Some of those former bigotries are, in my opinion, no longer issues at all… particularly those against various non-English European immigrants. Does an American of Greek or Italian or Irish or German heritage face non-trivial obstacles growing up in the US due to their ethnicity? My instinct is that no, they do not. Which means I’m willing to say that those bigotries, those societal inequities, have been fixed. (If I’m wrong, I’m happy to be corrected…)
(Note: there’s an interesting discussion about the term “non-trivial” there. What if John Smith and Seamus O’Sullivan, who are equally innately talented, grow up in the same neighborhood, attend the same schools, get into the same universities, and end up with the same jobs… but 5 or 10 times over the course of his life, Seamus heard some drunk guy call him a nasty Irish name, and maybe one of two of those guys, he thought, really meant it seriously. Does that still count as having to deal with bigotry and prejudice?)

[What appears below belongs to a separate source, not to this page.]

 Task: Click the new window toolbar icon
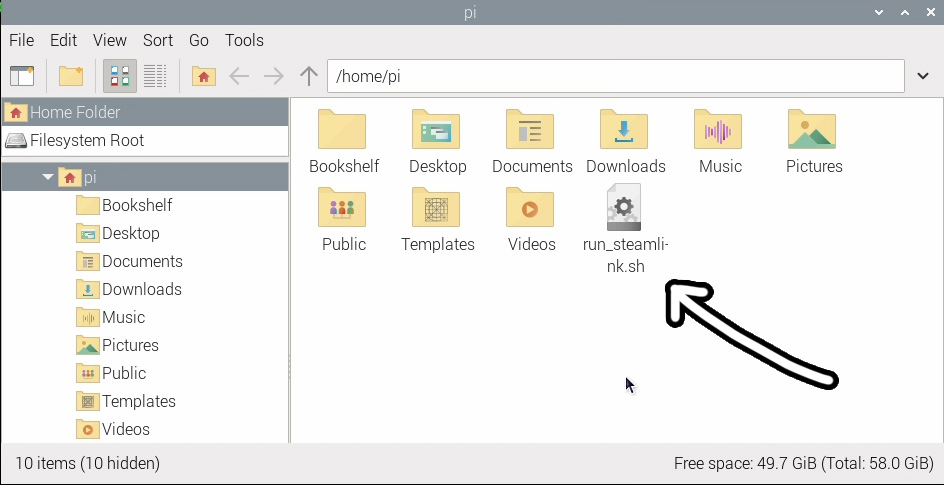[22, 76]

So if there were bigotries that no longer exist, that means that bigotries can in fact, go away. So… how do we tell? How will we know when it happens? And when it does happen, what will we do? What place will organizations like NOW or NAACP have in a hypothetical future in which their (presumed) primary goal has been finally accomplished?
Obama was elected president… but that clearly doesn’t mean anti-black racism has ended. But what should we be looking at? Percentage of blacks in the senate? Winning academy awards? Running fortune 500 companies? Or is the right thing to be looking at things like incarceration rates? Poverty rates? College graduation rates? Or none of the above?
Historically, does anyone know if there were organizations struggling to end prejudice against Irish or Italian immigrants? If so, what happened to those organizations? Did they just kind of transition into being fraternal-let’s-keep-our-history-and-culture-alive organizations?
Finally, one interesting case is Judaism, which I’m particularly aware of because I’m half Jewish. I think it was absolutely remarkable how little it was remarked upon back in 2000 that Gore’s running mate, who came within a butterfly ballot of being within a heartbeat of the presidency, was Jewish. And that was 16 years ago.
On the other hand, it’s not like there are never anti-semitic incidents in the US. On the other other hand, my instinct is that the big change is that there is close to zero acceptance, either from culture as a whole or from governmental institutions, for that prejudice. So what if a particular group faced at-most-trivial institutionalized or cultural prejudice, but a small but non-zero amount of prejudice from individuals?